Naive Question: Why do successful business people want less regulation and smaller government?
Foolish Answer: Ironically, big business depends on a complex legal framework and a powerful state apparatus (to enforce the laws under which businesses and lawyers prosper). Business people don’t really want less regulation and smaller government – they just want less state interference in their own activities. They’re quite happy to see everybody else (particularly the less well off) be regulated and controlled. Many business people love the US system, where the government is powerful enough to fill the prisons with millions of relatively harmless people who are then available to corporations as cheap, captive labour.

Naive Question: Is unemployment high or low at the moment?
Foolish Answer: When governments talk about their performance in managing the economy, unemployment is “low”. But when they talk of “cracking down on dependency culture” or “getting tough on the workshy”, unemployment is “high”.

Naive Question: Why is welfare spending so high?
Foolish Answer:
The total yearly UK welfare budget is £99bn. Roughly half of that goes on pensions. The amount spent on pensions is increasing because the population is getting older. Only £5bn is spent annually on unemployment benefits. The amount spent on unemployment decreased by £1bn over the last year. As a cost comparison, bear in mind that a new British-US fighter plane has a development price-tag of £250bn.
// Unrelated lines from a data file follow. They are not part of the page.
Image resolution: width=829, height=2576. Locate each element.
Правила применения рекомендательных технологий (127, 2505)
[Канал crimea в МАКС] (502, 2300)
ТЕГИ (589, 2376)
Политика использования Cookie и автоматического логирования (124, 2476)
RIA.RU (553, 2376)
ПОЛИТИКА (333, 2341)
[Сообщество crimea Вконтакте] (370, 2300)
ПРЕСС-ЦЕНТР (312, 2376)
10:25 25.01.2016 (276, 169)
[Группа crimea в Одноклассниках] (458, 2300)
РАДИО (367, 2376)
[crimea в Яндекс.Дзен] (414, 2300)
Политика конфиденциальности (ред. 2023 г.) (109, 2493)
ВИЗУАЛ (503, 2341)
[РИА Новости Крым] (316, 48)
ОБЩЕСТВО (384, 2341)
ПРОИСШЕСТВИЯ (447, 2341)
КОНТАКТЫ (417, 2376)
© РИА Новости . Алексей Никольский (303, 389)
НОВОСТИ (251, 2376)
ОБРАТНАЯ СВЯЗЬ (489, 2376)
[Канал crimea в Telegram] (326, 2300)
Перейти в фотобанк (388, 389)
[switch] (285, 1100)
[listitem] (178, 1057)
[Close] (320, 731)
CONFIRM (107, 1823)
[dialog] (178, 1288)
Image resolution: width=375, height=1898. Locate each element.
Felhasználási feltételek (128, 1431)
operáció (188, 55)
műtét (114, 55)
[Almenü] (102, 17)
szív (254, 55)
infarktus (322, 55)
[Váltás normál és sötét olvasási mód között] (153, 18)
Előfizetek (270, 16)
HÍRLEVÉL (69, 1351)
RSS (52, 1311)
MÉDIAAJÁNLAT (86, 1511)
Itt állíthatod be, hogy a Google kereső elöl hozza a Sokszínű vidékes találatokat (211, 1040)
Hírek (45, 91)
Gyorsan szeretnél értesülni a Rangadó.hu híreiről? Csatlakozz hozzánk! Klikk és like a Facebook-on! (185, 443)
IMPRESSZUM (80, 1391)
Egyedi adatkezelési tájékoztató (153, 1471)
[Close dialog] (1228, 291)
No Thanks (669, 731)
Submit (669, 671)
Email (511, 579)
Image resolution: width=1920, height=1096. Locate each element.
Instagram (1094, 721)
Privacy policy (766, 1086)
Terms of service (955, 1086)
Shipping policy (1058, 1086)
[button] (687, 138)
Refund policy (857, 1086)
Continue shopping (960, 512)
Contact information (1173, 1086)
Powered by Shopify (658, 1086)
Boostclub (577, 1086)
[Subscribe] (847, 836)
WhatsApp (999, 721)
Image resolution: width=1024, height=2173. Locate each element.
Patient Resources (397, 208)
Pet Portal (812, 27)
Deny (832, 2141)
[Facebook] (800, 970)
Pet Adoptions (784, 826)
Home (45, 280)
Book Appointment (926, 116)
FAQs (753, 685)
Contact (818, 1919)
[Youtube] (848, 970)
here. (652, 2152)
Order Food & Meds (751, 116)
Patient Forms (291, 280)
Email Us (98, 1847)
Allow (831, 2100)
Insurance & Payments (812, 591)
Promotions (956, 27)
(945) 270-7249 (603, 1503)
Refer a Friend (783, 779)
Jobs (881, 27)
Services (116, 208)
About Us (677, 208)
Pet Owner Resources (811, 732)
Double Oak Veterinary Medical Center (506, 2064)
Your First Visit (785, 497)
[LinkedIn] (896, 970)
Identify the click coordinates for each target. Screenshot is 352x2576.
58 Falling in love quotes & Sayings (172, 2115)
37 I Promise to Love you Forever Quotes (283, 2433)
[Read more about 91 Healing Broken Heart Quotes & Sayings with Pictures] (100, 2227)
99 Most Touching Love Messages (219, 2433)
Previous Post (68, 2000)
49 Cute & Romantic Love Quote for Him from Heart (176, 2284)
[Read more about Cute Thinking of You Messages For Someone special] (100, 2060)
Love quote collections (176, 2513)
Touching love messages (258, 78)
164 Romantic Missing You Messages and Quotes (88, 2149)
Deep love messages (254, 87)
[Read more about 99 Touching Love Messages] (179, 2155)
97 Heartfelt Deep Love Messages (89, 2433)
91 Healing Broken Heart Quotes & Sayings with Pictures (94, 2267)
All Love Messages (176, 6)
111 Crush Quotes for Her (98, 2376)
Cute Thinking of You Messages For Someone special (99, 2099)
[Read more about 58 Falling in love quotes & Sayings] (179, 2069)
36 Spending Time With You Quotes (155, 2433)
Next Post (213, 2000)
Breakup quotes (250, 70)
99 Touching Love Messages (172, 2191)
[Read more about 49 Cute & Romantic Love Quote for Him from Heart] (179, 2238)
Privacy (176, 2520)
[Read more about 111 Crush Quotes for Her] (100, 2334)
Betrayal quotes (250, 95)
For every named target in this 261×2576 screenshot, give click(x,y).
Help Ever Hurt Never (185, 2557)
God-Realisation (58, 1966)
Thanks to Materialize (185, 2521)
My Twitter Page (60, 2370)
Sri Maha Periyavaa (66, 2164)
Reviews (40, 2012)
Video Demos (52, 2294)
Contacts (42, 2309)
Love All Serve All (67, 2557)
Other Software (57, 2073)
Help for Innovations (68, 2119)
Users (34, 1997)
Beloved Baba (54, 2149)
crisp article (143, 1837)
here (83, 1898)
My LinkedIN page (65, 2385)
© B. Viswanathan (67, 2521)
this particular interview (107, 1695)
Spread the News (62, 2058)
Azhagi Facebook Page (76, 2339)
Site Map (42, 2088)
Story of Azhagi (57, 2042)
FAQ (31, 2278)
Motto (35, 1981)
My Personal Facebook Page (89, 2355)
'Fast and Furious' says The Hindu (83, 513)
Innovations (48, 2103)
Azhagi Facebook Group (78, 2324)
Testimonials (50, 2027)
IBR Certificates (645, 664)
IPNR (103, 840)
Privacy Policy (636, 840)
Naive Question: Why should people get pensions?
Foolish Answer: The cost of state pensions is huge, yet there is widespread poverty amongst old people. Many elderly people are able-bodied, so let’s put them to work. There’s no excuse for laziness and dependence – if they can use a phone or walk a dog, they can take jobs in telesales or supermarket trolley shepherding.

Naive Question: Who really wants strong leaders?
Foolish Answer: Only sexually repressed people want strong leaders (according to psychologists).